BAB II TINJAUAN PUSTAKA
2.1
Friction Stir Spot Welding (FSSW) Penghematan energi dan masalah pemeliharaan lingkungan menjadi topik
yang sangat sering diperbincangkan saat ini. Seluruh komponen industri dikembangkan dengan berbagai upaya agar dapat berdampak lebih baik bagi lingkungan. Industri otomotif, perkapalan, dan pesawat mencari solusi bagaimana cara untuk memaksimalkan penggunaan energi dan menjadikan sesuatu yang lebih efisien. Bidang industri mendapatkan banyak permintaan untuk membuat sesuatu yang lebih ringan, lebih kuat, dan juga lebih murah. Salah satu cara yang dianggap efisien adalah mengurangi beban dari suatu kendaraan. Untuk mengurangi suatu beban pada kendaraan terdapat pilihan yaitu mengganti penggunaan material yang ringan, contohnya seperti mengganti baja dengan paduan alumunium pada beberapa komponen dari kendaraan. Pada situasi ini beberapa penelitian dilakukan untuk mencari cara yang tepat mengelas paduan alumunium. Karena alumunium diketahui sebagai material yang cukup sulit untuk disambung apabila menggunakan cara pengelasan yang konvensional. Salah satu metode teknologi pengelasan baru ditemukan oleh Mazda Motor Corporation and Kawasaki Heavy Industry yaitu Friction Stir Spot Welding (FSSW) sebuah pengembangan dari Friction Stir Welding (FSW) (Schneider, 2007). Mazda melaporkan sebuah reduksi yang bagus dalam konsumsi bahan bakar dan investasi peralatan jika dibandingkan dengan Resistance Spot Welding (RSW) (Schneider, 2007). FSSW berbeda dengan FSW karena FSSW dilakukan pada sambungan lap-joint tidak seperti FSW yang dilakukan pada sambungan butt-joint. Pada FSSW hanya dilakukan proses pengelasan pada satu titik pengelasan atau yang diketahui sebagai spot welding sehingga tidak ada pergerakan secara alur terhadap material. FSSW cocok untuk digunakan pada alumunium karena pada teknik pengelasan ini tidak terjadi banyak perubahan pada sifat material yang disambung, hal ini disebabkan oleh proses pengadukan dalam pencampuran material dilakukan pada temperatur yang tidak mencapai titik leleh material. Pengelasan ini
5
6
menggunakan pahat berputar yang masuk dan menekan kedalam benda kerja yang akan disambung. Saat masuknya pahat mencapai kedalaman (plunge depth) yang ditentukan, pahat berputar ditahan pada posisi tersebut dengan lama waktu yang sudah ditentukan untuk melakukan proses pengadukan atau yang disebut sebagai dwell-time (Badarinarayan, 2009). Dalam FSSW kedalaman pahat dan lama pengadukan menentukan penimbulan panas, geometri pengelasan, dan sifat mekanikal dari sambungan las tersebut (Badarinarayan, 2009). 2.1.1
Proses pengelasan FSSW
Gambar 2.1 Tiga Tahapan FSSW (Mustafa, 2011)
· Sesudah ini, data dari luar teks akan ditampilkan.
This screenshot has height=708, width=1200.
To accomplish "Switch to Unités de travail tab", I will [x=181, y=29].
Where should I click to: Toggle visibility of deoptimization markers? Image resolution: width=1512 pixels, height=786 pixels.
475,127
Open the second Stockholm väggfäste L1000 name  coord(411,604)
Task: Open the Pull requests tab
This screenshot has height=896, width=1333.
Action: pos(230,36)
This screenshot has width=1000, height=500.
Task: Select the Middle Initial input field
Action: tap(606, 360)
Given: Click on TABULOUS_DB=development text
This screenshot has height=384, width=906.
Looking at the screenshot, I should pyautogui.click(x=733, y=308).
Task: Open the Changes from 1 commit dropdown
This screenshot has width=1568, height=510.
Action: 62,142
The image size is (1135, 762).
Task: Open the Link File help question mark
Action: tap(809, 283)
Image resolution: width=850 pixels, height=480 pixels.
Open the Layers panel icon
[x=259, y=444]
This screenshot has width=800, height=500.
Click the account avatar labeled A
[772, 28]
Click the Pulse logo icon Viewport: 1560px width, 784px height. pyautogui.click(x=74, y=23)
FSSW memiliki tiga tahapan pada pengerjaannya, tiga tahapan itu adalah plunging, stirring, dan retracting seperti yang ditampilkan pada Gambar 2.1. Proses ini dimulai dengan masuknya tool secara perlahan (plunging). Pada proses plunging pahat yang berputar dengan kecepatan tinggi ditekan pada material dengan sentuhan awal dari ujung pahat yang disebut pin. Pin berfungsi sebagai pembuat panas awal pada material dan membantu pahat untuk menerobos masuk kedalam benda kerja bagian atas. Gesekan pin dengan benda kerja menghasilkan panas dan sedikit proses pengadukan pada benda kerja bagian atas lalu ditekan hingga mencapai kedalaman yang diinginkan. Setelah proses plunging dilakukan maka proses berikutnya yang dilakukan adalah proses stirring. Proses stirring adalah proses pengadukan yang dilakukan dengan menekan benda kerja dan sumber panas utamanya adalah shoulder pahat yang juga digunakan untuk melunakan material. Terjadi pengadukan antara material bagian atas dan bawah dikarenakan panas yang ditimbulkan oleh putaran dan tekanan dari pahat. Proses stirring ditahan dalam beberapa saat yang disebut sebagai dwell-
7
time. Setelah mencapai dwell-time yang ditentukan proses stirring selesai dan berlanjut ke proses ketiga. Proses ketiga yaitu retracting, proses diakhiri dengan melakukan pengangkatan pahat ke posisi awal dengan cepat. Berdasarkan observasi struktur makro, zona sambungan FSSW dapat dilihat pada Gambar 2.2. pada gambar tersebut dapat diamati adanya area sambungan sebesar (x) yang sekaligus sebeagai tebal weld nugget. Tebal plat diidentifikasi sebagai (y) yang dapat diamati pada Gambar 2.2 (a) (Chi Sung, dkk 2007).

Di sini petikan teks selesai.